DOCUMENT EXCERPT -
If the above aren't correct then I would suggest you post the expected results.

----------


## nibinenator

Infact I kind of formatted the formula a little bit and it worked... 

=IF(SUMIF($D$6:$H$54,$N7,$G$6:$K$54)=0,"n/a",(SUMIF($D$6:$H$54,$N7,$E$6:$I$54))/(SUM(IF($D$6:$D$54=$N7,IF($F$6:$F$54=10,50,$G$6:$G$54)))+SUM(IF($H$6:$H$54=$N7,IF($J$6:$J$54=10,50,$K$6:$K$54))))-SUM(IF($D$6:$D$54=$N7,$I$6:$I$54,IF($H$6:$H$54=$N7,$E$6:$E$54)))/SUM(IF($D$6:$D$54=$N7,IF($J$6:$J$54=10,50,$K$6:$K$54)),IF($H$6:$H$54=$N7,IF($F$6:$F$54=10,50,$G$6:$G$54))))

Thanx a ton... To come with this huge formula in a short period of time u guys r truly genius or I would say born with excel... Cheers

----------


## nbharath

Hello nibinenator,

Can you please post the formula that you have reworked.

Thank you

----------


## Faizanabbasi

Hi There.. 

I am new to the world of excel and have a very minimal info .. Can anyone make a NRR calculator for me as I have a upcoming tournament. Details are given below :

Tournament consist of 8 teams. 2 groups with 4 teams each. each team will play 3 matches within group. the basic need for this calculator is to calculate the NRR for each match..

just make a simple calculator where I can just put some info like total runs total overs and it can calculate the NRR

Thanks .. for any queries please send me an email on faizan.abbasi@ae.ey.com

----------


## madhuinfo

Can some one please share the final Net run rate excel sheet?

----------


## FDibbins

> Can some one please share the final Net run rate excel sheet?



Welcome to the forum  :Smilie: 

Looks to me like the original file is in post #1, and you would then need to apply the formulas as suggested.  Beyond that, you will need to start your own thread. 

If you feel this thread is particularly relevant to your need, provide a link to the other thread in your new thread. 

Old threads are often only monitored by the original participants.  New threads not only open you up to all possible participants again, they typically get faster response, too.

----------

YOUR OBJECTIVE -
Answer these about the forum thread:
(a) How many teams does Faizanabbasi's tournament consist of?
(b) According to FDibbins, which post holds the original file?
(c) What does nbharath ask nibinenator to post?
Rely only on the forum thread for what follows.

MATERIAL -
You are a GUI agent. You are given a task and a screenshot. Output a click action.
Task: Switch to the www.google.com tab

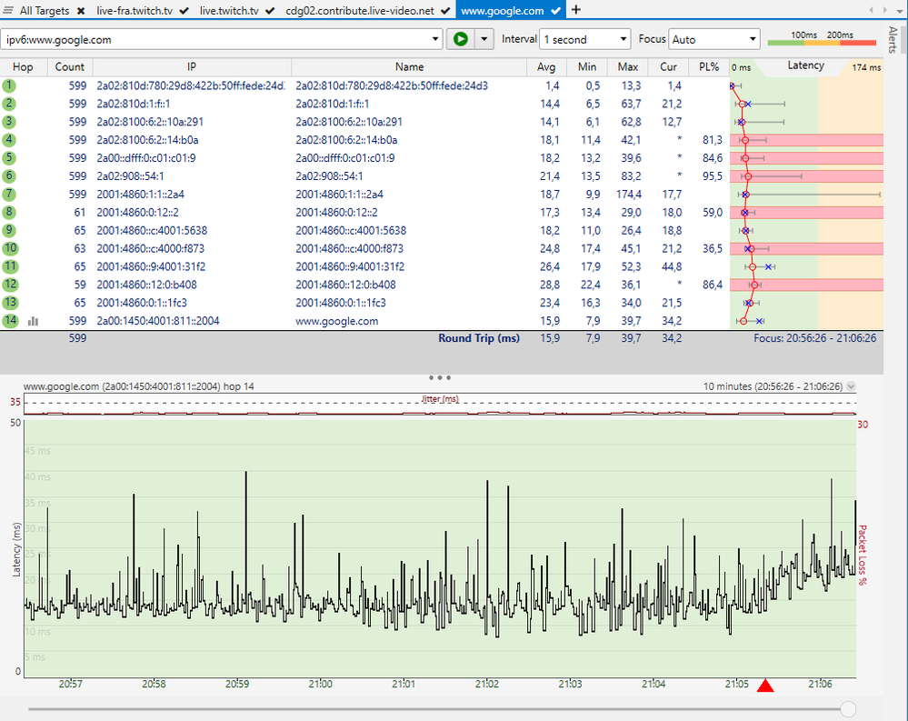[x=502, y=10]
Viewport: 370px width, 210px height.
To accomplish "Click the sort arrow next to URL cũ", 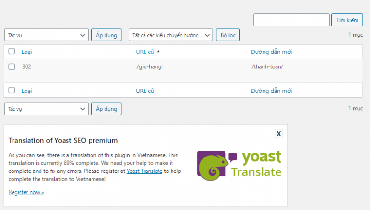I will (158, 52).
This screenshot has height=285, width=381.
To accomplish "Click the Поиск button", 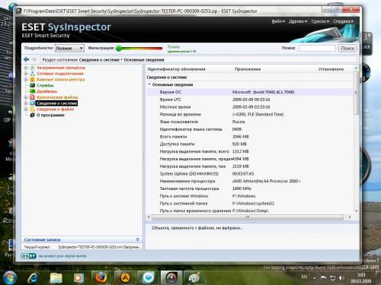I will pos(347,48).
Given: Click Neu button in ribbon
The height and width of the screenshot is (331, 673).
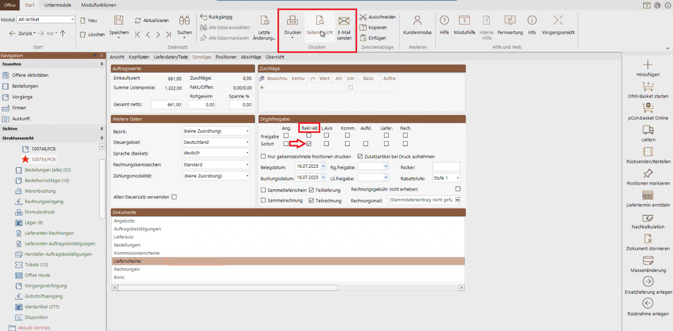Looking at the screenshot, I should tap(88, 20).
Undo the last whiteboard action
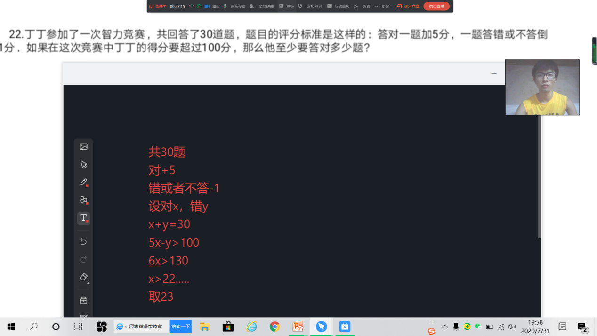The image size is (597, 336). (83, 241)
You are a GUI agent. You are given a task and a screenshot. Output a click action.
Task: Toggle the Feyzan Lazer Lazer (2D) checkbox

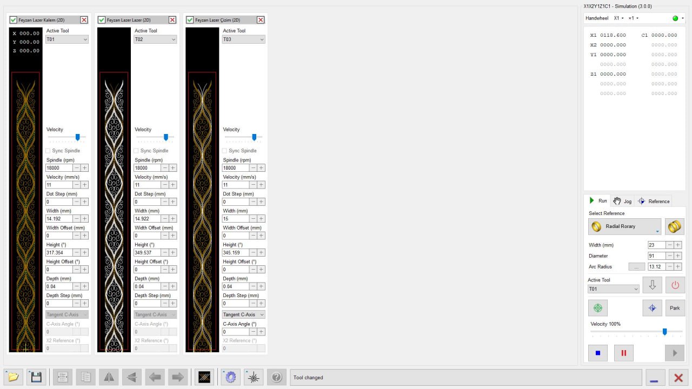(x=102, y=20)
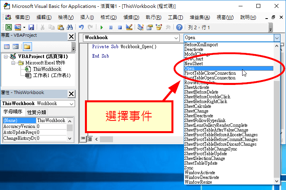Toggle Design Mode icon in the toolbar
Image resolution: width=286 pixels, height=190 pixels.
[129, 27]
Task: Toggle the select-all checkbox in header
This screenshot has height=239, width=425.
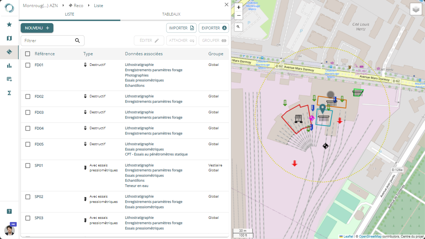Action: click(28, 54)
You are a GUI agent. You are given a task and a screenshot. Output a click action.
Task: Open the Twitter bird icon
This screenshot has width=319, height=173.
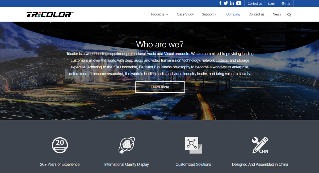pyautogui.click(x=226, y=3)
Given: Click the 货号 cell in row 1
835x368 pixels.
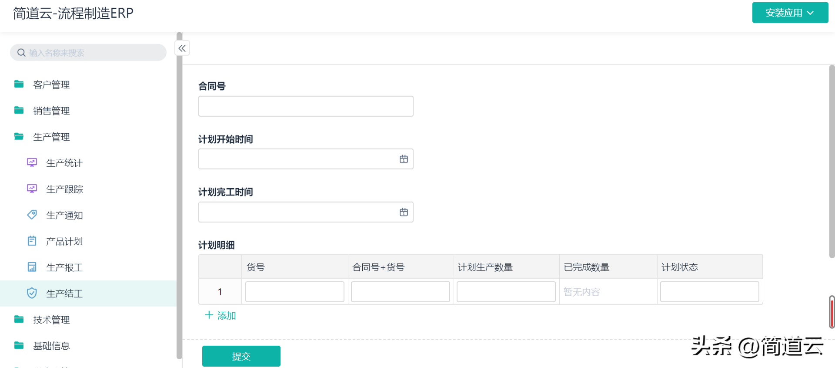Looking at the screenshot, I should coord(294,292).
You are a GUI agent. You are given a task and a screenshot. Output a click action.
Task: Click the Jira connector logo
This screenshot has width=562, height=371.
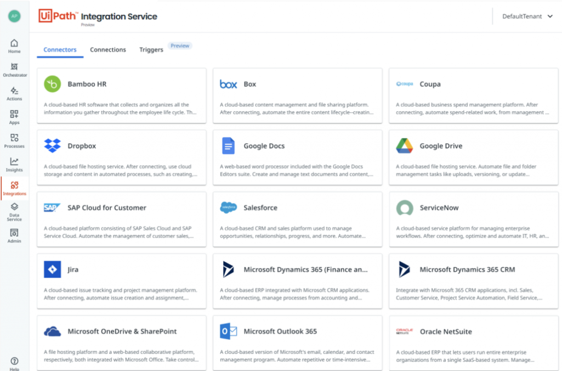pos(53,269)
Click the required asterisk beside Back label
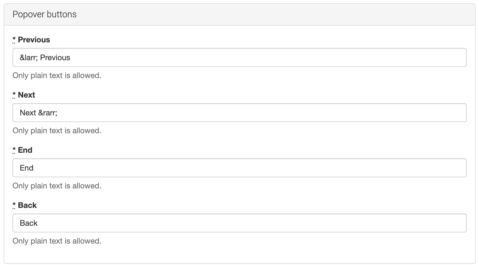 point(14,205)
* * *
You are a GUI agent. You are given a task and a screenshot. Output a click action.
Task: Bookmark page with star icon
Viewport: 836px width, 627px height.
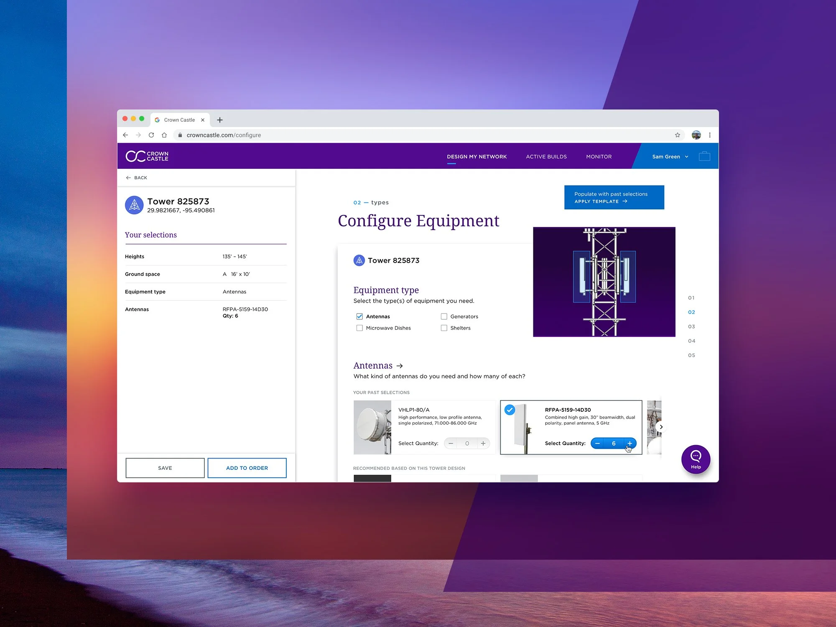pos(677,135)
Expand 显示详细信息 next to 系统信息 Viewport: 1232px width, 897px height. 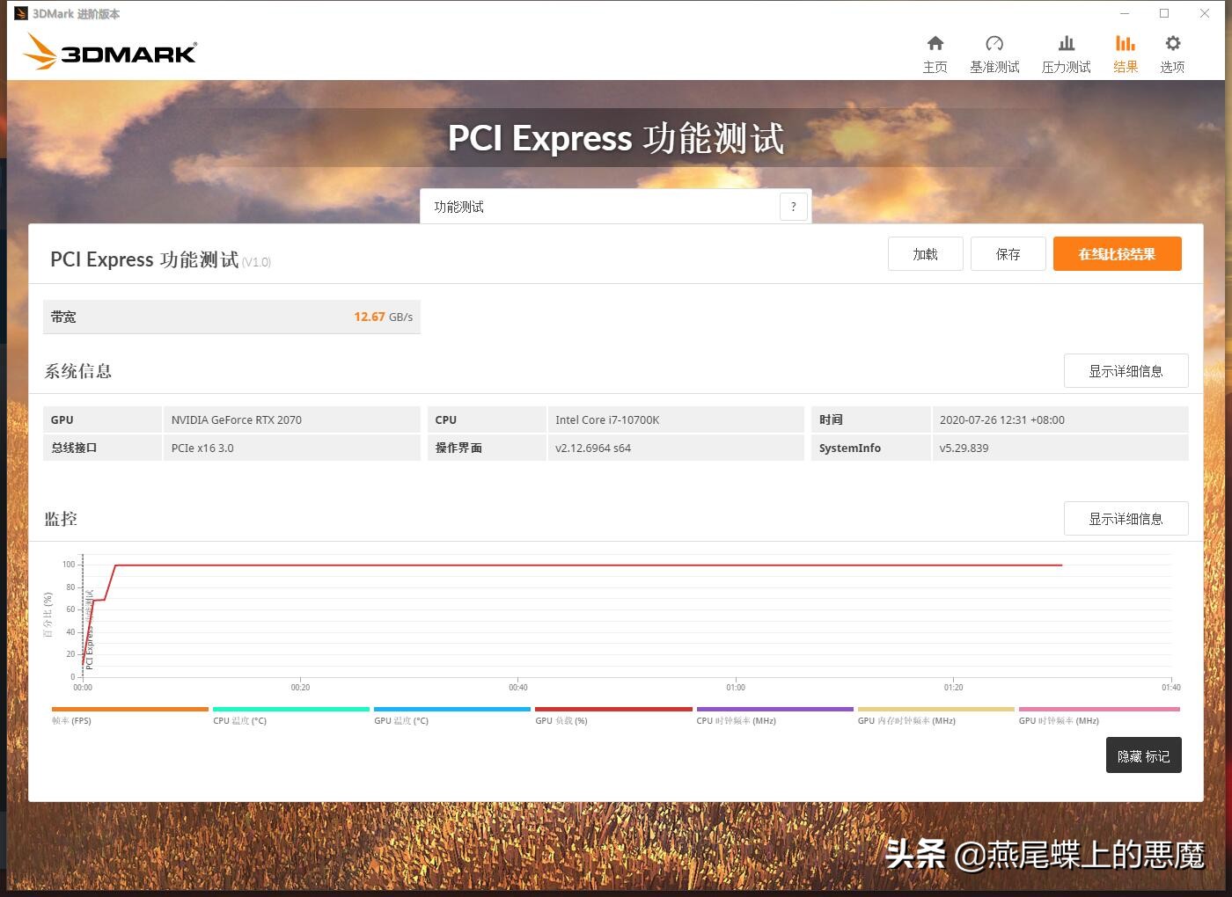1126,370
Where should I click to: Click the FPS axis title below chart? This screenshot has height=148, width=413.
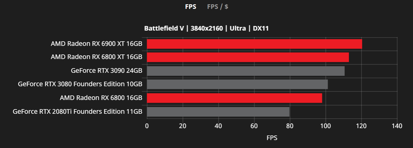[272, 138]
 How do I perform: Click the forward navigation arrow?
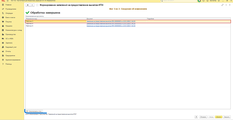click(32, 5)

FINAL RESULT -
(a) 8 teams
(b) Post #1
(c) The formula nibinenator reworked